--- START ---

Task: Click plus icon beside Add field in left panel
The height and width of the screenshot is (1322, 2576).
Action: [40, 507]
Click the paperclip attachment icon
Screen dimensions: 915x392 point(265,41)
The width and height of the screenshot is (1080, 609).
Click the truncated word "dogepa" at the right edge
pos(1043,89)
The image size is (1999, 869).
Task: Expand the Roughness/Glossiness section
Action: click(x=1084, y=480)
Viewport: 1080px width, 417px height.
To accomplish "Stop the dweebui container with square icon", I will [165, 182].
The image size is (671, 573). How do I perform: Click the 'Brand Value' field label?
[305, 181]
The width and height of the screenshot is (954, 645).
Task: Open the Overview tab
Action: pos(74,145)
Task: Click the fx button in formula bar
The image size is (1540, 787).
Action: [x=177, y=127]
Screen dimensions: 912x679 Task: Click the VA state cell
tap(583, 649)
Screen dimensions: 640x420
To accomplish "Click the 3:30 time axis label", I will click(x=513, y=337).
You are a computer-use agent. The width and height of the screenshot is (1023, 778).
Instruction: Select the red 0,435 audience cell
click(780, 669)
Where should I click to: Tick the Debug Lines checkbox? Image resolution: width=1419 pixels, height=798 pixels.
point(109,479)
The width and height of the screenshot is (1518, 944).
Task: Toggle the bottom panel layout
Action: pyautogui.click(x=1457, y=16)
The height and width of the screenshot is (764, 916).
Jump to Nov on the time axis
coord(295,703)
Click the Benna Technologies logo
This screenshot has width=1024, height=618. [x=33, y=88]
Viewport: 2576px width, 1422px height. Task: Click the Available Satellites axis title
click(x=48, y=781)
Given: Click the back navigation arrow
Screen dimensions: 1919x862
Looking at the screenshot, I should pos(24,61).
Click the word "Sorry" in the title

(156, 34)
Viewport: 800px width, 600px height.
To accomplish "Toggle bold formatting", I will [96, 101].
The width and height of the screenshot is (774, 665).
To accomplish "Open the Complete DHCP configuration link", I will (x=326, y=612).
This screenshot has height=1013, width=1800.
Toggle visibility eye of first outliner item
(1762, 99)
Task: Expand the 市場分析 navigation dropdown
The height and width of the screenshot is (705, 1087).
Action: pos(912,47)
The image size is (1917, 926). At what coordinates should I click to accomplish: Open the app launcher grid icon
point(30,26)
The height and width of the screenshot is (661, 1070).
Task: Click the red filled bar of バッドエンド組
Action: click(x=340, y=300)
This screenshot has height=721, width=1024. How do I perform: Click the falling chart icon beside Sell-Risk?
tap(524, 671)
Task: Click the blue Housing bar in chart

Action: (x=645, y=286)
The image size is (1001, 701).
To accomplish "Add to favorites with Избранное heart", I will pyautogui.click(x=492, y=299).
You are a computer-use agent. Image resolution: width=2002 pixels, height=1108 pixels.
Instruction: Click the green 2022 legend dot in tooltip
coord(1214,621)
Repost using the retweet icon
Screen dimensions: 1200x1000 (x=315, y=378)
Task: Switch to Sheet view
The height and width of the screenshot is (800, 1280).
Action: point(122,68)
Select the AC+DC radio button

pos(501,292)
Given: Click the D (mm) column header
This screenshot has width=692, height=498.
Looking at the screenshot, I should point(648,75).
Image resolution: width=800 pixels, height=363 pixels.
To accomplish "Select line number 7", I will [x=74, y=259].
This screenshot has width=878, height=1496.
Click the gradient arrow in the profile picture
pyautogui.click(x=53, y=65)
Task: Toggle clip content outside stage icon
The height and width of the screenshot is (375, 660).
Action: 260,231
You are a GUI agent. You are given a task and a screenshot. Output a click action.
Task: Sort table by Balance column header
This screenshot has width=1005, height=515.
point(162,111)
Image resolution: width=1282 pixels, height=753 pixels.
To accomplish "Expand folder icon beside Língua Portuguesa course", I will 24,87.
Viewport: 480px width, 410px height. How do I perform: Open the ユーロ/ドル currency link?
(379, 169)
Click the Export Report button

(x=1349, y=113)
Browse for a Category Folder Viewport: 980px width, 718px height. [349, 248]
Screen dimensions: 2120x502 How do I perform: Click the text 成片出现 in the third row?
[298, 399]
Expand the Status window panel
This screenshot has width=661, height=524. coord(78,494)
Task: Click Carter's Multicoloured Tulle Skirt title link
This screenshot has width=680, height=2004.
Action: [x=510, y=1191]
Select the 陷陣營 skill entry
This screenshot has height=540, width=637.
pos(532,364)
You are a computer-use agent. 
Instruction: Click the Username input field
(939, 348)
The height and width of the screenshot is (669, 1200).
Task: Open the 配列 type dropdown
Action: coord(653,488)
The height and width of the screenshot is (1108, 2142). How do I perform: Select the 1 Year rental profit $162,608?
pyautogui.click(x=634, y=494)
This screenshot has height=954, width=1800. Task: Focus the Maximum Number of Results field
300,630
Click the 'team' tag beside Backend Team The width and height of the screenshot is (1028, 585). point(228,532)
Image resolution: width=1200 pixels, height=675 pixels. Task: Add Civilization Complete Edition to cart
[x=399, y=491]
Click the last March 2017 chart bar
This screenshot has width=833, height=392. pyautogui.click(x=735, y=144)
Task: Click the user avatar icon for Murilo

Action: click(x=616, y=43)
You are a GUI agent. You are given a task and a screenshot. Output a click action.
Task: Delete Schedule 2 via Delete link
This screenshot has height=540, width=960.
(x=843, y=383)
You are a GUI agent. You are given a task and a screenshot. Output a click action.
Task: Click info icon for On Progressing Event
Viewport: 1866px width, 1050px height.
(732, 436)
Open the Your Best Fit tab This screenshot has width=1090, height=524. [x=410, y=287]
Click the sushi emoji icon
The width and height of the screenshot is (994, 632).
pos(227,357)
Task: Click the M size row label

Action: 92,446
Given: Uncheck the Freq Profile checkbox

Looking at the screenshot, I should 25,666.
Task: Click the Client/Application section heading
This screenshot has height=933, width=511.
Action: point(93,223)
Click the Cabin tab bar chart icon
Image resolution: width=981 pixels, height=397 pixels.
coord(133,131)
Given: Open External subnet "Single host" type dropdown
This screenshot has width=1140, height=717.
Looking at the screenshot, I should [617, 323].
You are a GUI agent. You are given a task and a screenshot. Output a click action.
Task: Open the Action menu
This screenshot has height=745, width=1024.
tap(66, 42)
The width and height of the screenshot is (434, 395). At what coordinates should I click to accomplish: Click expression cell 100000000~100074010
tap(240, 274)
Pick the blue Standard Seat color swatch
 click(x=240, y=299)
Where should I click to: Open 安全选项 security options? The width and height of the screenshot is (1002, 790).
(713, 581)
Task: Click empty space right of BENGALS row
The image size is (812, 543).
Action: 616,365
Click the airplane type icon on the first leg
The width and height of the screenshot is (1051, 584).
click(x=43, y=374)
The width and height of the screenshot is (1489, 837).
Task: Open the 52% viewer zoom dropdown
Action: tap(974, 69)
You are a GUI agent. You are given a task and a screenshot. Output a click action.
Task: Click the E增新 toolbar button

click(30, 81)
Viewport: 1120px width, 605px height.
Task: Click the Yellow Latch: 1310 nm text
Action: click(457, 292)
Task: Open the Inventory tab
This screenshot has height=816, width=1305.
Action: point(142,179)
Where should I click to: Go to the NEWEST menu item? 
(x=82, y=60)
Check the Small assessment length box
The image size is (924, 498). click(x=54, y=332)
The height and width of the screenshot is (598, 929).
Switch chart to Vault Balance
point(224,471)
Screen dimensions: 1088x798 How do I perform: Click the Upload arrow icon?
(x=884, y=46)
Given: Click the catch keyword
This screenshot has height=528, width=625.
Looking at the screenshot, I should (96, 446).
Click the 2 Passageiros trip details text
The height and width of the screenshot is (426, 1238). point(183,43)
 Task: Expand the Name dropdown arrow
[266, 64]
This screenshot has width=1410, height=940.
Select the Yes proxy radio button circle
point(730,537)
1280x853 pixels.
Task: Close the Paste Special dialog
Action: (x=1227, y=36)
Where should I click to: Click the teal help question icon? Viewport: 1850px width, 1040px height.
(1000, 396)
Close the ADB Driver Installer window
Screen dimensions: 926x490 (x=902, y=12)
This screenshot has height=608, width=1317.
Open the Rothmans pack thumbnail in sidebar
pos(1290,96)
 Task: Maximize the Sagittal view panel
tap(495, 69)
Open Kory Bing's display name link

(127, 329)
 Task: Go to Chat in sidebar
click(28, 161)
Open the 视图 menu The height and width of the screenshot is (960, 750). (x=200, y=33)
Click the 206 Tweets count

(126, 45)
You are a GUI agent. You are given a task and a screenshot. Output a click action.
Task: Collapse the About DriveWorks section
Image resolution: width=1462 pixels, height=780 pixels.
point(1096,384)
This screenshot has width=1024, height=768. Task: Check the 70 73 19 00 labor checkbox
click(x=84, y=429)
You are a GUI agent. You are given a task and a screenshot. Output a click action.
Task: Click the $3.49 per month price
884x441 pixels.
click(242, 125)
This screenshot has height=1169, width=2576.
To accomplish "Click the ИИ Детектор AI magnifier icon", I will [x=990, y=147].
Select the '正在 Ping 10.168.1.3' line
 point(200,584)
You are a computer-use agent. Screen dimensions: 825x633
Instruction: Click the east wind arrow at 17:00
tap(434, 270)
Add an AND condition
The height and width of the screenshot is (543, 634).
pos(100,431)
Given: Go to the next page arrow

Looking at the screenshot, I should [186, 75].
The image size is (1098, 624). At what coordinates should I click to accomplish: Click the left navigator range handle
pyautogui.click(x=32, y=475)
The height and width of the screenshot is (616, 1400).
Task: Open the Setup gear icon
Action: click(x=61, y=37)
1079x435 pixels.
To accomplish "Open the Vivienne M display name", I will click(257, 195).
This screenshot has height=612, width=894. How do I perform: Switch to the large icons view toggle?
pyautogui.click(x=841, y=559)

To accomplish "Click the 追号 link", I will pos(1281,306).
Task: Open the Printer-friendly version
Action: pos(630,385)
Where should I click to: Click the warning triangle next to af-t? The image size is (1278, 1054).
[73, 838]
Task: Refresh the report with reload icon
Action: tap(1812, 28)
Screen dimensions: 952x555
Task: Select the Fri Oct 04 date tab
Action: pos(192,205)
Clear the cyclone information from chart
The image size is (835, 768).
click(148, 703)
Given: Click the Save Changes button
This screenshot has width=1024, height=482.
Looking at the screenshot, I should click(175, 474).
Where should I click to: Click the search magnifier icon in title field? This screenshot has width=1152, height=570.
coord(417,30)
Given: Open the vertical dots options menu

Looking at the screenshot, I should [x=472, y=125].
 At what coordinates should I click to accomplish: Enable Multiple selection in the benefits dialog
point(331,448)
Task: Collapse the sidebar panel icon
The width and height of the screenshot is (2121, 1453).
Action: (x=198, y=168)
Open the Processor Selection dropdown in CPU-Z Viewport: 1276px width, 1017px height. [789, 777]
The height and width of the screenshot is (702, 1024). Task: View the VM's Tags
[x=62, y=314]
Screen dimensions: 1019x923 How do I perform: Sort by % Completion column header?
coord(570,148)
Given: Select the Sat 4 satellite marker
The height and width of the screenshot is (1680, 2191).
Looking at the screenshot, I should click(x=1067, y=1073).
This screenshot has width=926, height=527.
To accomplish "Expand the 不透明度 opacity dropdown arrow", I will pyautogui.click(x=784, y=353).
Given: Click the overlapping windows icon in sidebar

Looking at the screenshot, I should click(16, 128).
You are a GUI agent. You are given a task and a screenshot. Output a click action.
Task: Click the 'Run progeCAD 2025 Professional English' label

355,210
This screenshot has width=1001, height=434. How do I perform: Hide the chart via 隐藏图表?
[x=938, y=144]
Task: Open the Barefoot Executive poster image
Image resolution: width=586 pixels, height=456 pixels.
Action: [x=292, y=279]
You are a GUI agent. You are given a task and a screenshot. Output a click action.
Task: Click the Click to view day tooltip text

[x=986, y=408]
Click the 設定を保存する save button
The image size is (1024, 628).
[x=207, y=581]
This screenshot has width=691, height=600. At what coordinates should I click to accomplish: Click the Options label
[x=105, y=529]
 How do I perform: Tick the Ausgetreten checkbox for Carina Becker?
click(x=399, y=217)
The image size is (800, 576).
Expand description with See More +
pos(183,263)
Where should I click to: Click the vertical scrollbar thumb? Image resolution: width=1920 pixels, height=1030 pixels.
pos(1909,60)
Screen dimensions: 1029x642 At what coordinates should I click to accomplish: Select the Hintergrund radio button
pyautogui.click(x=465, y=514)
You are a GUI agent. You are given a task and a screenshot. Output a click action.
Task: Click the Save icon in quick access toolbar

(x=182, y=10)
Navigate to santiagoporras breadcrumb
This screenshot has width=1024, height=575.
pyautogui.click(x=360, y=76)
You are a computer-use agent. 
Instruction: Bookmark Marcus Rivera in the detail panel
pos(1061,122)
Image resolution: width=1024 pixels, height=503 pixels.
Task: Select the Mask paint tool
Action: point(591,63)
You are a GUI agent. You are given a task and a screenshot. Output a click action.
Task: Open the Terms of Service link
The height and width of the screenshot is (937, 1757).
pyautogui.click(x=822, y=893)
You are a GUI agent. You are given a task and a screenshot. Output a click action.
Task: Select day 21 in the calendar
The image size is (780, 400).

--- END ---

_Assignment:_ Set down only the lines above that fall between the line holding "The height and width of the screenshot is (598, 929)." and the line holding "This screenshot has width=1410, height=940.", inclusive, keeping each exact.

_Finished task:_
The height and width of the screenshot is (598, 929).
Switch chart to Vault Balance
point(224,471)
Screen dimensions: 1088x798 How do I perform: Click the Upload arrow icon?
(x=884, y=46)
Given: Click the catch keyword
This screenshot has height=528, width=625.
Looking at the screenshot, I should (96, 446).
Click the 2 Passageiros trip details text
The height and width of the screenshot is (426, 1238). point(183,43)
 Task: Expand the Name dropdown arrow
[266, 64]
This screenshot has width=1410, height=940.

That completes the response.